A new historic record was reached in the electrification of passenger transportation, with over 750,000 electric vehicles (EVs) sold in 2016, raising the global stock to two million. Nevertheless, a slowdown in market growth of 40% in 2016 from 70% in 2015 raises risks toward the 2025 goal.

Storage technologies continued rapid scale-up in deployment, reaching almost 1GW in 2016. These advances were driven by favourable policy environments and reductions in battery prices. However, further policy action will be required to meet the projected 2DS level of a cumulative 21GW by 2025.

IEA 2DS

The IEA’s best guess for meeting the Paris agreement – given the difficulty in modelling something as complex as global temperature change – is what it calls its 2oC scenario (2DS). This “lays out an energy system pathway and a CO2 emissions trajectory consistent with at least a 50% chance of limiting the average global temperature increase to 2oC by 2100.”

Under the 2DS, annual energy-related CO2 emissions are reduced by 70% from today’s levels by 2060, with cumulative emissions of around 1,170Gt CO2 between 2015 and 2100 (including industrial process emissions).

The 2DS relies on the development and deployment of lower carbon and energy efficient technologies across the power generation, industry, transport and buildings sectors.

According to the IEA, the 2DS represents “a highly ambitious and challenging transformation of the global energy sector that relies on a substantially strengthened response compared to today’s efforts.”

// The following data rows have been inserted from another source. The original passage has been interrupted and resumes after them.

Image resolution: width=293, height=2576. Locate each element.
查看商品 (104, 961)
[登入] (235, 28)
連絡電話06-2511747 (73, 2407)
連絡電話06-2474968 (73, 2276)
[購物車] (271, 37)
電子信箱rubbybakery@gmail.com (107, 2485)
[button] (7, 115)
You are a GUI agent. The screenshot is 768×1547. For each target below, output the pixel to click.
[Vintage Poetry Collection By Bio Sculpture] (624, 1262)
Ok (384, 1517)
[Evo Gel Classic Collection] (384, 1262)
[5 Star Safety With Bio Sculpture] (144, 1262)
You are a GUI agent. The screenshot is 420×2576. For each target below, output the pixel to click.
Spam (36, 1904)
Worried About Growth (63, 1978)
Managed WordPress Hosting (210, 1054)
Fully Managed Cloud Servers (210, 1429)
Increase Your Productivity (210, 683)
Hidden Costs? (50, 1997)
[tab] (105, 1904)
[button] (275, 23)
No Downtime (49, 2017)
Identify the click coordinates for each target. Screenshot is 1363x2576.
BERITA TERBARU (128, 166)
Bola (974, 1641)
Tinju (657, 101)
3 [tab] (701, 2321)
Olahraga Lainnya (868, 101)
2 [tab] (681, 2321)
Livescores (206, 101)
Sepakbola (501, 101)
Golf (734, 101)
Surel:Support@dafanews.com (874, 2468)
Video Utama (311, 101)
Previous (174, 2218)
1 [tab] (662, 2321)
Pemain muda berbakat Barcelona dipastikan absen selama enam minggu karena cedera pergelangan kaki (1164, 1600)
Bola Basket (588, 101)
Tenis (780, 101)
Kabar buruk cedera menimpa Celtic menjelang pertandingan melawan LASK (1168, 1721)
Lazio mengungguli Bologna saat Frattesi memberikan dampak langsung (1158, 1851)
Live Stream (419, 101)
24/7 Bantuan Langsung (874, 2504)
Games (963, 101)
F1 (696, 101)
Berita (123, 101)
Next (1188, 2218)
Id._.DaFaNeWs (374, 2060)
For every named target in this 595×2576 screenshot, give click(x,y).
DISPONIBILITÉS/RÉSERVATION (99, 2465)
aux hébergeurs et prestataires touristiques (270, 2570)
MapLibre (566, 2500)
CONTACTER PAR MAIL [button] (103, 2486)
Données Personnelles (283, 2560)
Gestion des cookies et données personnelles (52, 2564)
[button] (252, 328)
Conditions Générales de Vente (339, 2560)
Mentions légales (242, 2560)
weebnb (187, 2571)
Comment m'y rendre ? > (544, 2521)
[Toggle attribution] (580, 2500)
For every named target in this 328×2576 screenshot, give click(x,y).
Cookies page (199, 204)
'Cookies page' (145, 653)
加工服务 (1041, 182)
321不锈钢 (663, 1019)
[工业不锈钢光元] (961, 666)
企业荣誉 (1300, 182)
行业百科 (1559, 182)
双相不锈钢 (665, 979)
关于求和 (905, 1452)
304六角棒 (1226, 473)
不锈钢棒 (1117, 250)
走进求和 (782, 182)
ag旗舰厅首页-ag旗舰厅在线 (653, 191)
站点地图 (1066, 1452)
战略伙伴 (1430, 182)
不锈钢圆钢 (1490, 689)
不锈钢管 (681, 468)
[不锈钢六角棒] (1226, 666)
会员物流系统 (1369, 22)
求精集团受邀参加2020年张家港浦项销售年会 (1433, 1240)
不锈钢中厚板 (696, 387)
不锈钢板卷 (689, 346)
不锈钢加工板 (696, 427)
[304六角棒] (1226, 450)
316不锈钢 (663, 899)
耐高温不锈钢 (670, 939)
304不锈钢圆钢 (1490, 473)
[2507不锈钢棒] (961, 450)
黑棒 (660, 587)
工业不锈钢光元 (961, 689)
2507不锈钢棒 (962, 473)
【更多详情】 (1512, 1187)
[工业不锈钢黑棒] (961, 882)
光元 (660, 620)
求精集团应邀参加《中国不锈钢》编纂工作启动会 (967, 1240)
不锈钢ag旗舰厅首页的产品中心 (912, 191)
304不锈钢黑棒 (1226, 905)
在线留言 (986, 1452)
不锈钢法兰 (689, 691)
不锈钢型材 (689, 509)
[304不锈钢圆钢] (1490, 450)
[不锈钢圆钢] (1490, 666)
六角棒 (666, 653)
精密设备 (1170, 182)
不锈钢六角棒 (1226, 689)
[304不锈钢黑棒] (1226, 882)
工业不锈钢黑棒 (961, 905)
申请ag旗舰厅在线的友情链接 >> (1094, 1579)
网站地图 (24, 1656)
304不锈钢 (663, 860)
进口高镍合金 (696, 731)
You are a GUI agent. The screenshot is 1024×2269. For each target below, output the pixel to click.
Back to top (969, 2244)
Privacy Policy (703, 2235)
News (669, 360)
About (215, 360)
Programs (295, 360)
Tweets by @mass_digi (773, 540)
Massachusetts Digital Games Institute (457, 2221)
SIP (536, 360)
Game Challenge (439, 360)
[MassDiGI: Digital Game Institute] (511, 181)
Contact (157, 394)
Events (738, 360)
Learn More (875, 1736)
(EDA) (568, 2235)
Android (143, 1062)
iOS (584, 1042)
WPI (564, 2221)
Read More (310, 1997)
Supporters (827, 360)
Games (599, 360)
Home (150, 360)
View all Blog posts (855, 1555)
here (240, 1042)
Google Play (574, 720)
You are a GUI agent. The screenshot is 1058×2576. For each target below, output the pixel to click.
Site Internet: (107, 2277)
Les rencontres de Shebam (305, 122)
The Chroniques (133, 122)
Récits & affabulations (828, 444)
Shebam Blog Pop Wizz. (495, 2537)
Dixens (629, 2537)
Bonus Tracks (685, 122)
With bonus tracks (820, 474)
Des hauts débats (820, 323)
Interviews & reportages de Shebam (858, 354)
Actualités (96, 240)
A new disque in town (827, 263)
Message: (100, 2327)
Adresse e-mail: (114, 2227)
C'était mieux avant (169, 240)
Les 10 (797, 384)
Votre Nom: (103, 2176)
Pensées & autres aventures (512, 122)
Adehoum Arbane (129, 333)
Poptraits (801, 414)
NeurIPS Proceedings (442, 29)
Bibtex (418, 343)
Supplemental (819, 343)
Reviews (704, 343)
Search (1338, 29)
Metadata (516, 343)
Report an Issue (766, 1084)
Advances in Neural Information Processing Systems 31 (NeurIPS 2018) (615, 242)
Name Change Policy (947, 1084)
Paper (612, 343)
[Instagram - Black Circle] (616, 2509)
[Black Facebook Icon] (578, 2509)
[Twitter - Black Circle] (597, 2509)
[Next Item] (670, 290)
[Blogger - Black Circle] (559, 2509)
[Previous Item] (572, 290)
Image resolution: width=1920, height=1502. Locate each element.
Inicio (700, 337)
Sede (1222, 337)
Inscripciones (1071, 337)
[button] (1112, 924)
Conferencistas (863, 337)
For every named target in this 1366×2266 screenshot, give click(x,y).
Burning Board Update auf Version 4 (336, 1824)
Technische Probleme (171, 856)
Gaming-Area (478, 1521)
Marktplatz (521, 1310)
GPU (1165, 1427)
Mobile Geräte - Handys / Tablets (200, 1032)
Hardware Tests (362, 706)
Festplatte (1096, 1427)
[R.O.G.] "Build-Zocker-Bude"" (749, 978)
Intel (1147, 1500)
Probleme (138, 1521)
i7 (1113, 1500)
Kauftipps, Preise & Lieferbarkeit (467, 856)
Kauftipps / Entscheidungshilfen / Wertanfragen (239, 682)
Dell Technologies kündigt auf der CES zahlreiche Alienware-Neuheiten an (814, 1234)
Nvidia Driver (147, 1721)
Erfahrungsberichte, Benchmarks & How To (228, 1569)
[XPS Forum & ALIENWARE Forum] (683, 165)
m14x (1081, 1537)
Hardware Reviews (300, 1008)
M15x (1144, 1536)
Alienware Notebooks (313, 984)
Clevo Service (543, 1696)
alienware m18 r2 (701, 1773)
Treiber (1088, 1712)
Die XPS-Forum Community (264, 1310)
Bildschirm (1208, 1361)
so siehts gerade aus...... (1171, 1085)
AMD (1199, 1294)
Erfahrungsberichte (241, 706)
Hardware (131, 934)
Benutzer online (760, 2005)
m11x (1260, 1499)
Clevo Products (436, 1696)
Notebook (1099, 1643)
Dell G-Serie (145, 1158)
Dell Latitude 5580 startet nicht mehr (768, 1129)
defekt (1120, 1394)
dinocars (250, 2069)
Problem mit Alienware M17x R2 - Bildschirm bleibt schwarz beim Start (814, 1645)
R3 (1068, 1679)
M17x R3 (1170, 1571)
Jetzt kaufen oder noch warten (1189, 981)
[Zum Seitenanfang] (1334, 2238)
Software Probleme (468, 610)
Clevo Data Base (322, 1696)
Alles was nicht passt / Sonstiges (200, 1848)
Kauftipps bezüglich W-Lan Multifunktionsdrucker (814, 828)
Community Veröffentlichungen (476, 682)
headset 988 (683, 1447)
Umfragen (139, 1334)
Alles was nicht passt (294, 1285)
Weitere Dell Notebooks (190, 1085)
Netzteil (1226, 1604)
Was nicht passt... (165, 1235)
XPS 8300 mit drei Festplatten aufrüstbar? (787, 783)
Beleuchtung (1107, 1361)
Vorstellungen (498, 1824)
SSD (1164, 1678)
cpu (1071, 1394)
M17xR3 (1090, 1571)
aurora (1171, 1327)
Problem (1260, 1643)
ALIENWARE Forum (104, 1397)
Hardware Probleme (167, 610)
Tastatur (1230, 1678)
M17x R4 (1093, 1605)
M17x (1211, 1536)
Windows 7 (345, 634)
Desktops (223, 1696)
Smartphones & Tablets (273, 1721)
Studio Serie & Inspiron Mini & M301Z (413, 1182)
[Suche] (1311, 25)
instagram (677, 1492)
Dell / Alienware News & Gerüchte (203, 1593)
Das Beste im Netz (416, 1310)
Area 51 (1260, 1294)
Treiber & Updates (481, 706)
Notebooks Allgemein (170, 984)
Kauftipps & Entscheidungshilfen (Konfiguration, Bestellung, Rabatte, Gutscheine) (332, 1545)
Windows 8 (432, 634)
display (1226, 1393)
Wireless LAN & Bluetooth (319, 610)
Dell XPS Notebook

Current progress of the technologies is monitored against interim 2025 benchmarks.

Technology lags

In most of the other 23 technologies, sufficient progress is not being delivered, according to the IEA.

Fifteen of the technologies are showing advances, with 10 of these recent improvements. Among technologies in this group are lighting appliances and equipment, natural gas-fired power, nuclear power, offshore wind and hydropower and renewable power.

However, the remaining eight are significantly off track, with only three of them showing recent improvements. Technologies in this group include bioenergy, ocean energy and geothermal, buildings, carbon capture and storage, coal-fired power and renewable heat.

According to the report, the ‘on track’ status of the three technologies, mature renewables, EVs and storage, depends on all other technologies also playing their part in the transition. If progress in the other technologies does not accelerate, these technologies may have to progress

even more ambitiously to overcompensate for lagging technology areas to ensure the overall energy transition is on track.

Clean energy innovation

Alongside monitoring of clean energy technologies, the report also assesses progress of clean energy innovation.

In 2015 the total investment in clean energy RD&D is estimated to have been $27bn but is not yet rising globally. However, this needs to pick up to be on track toward a sustainable energy transition, says the IEA.

With two-thirds of the clean energy research, development and demonstration funding from public sources, significantly higher than the combined corporate expenditure and investment by venture capital funds into start-ups, implementation of complementary public and private pledges could serve as a springboard to boost innovation.